December 15 2016

Secrets on How to Raise a Creative Child

Back in January, Adam Grant wrote an op-ed piece for The New York Times Opinion section about how to raise a creative child. Interestingly, it was one of the NYT’s most engaging pieces on Facebook this year. I just read through the article and thought it had a lot of great points.

Sam and I raise Parker and Logan with a lot of rules. Don’t hit each other, no soda, iPad time only certain times of day. Yes, the kids break them but we try our best to enforce our rules. I never quite thought of teaching them “values” instead. Here’s what I mean.

“The parents of ordinary children had an average of six rules, like specific schedules for homework and bedtime. Parents of highly creative children had an average of fewer than one rule.

“Creativity may be hard to nurture, but it’s easy to thwart. By limiting rules, parents encouraged their children to think for themselves. They tended to ‘place emphasis on moral values, rather than on specific rules,’ the Harvard psychologist Teresa Amabile reports.

“Even then, though, parents didn’t shove their values down their children’s throats. When psychologists compared America’s most creative architects with a group of highly skilled but unoriginal peers, there was something unique about the parents of the creative architects: ‘Emphasis was placed on the development of one’s own ethical code.'”

Now, how do we teach our kids to be creative? That’s a question I often ponder. In this highly competitive world, how do you get your kids to succeed?
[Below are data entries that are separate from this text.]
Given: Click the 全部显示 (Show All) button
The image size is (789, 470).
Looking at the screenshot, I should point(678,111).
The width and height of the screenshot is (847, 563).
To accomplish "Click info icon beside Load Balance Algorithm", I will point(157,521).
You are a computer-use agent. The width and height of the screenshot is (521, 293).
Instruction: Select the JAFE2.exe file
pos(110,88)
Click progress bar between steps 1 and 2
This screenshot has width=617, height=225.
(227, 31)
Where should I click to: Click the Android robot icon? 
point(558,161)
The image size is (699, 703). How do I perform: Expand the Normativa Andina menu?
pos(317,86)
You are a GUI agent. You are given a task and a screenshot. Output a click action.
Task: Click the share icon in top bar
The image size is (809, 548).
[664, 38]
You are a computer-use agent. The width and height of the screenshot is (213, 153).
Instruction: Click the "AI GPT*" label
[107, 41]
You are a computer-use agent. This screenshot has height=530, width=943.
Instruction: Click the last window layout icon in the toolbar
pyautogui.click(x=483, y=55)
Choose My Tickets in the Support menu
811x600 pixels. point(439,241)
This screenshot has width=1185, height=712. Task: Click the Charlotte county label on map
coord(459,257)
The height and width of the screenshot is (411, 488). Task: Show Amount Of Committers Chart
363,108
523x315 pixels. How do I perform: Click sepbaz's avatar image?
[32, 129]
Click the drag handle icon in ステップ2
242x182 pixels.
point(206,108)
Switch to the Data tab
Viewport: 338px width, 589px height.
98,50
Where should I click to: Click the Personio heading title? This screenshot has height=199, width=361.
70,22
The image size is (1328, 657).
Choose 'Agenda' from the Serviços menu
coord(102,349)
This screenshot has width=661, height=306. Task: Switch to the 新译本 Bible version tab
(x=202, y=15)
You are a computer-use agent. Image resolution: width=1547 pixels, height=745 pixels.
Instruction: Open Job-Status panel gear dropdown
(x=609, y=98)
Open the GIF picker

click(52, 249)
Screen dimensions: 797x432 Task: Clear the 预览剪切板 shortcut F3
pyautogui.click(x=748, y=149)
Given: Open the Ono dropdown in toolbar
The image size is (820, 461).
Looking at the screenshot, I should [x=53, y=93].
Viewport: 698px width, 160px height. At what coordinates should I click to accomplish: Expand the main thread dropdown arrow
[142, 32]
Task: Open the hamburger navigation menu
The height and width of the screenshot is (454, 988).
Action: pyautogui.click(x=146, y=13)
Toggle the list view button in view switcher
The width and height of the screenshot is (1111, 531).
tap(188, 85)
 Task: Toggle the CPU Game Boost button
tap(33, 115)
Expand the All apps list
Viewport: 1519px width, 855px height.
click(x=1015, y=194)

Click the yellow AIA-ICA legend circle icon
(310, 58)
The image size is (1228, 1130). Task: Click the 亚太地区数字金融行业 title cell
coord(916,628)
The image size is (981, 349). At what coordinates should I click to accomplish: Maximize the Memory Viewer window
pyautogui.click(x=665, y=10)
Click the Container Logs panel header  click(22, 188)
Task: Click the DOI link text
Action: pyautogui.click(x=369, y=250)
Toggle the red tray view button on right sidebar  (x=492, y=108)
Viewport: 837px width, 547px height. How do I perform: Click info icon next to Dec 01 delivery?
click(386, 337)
Heres’s the general answer:

“Yes, parents encouraged their children to pursue excellence and success — but they also encouraged them to find ‘joy in work.’ Their children had freedom to sort out their own values and discover their own interests. And that set them up to flourish as creative adults.

“When the psychologist Benjamin Bloom led a study of the early roots of world-class musicians, artists, athletes and scientists, he learned that their parents didn’t dream of raising superstar kids. They weren’t drill sergeants or slave drivers. They responded to the intrinsic motivation of their children. When their children showed interest and enthusiasm in a skill, the parents supported them.

Instead of pushing Parker and Logan into certain sports or interests, I need to follow their lead and then support them.

I love the last paragraph in the article:

“Hear that, Tiger Moms and Lombardi Dads? You can’t program a child to become creative. Try to engineer a certain kind of success, and the best you’ll get is an ambitious robot. If you want your children to bring original ideas into the world, you need to let them pursue their passions, not yours.”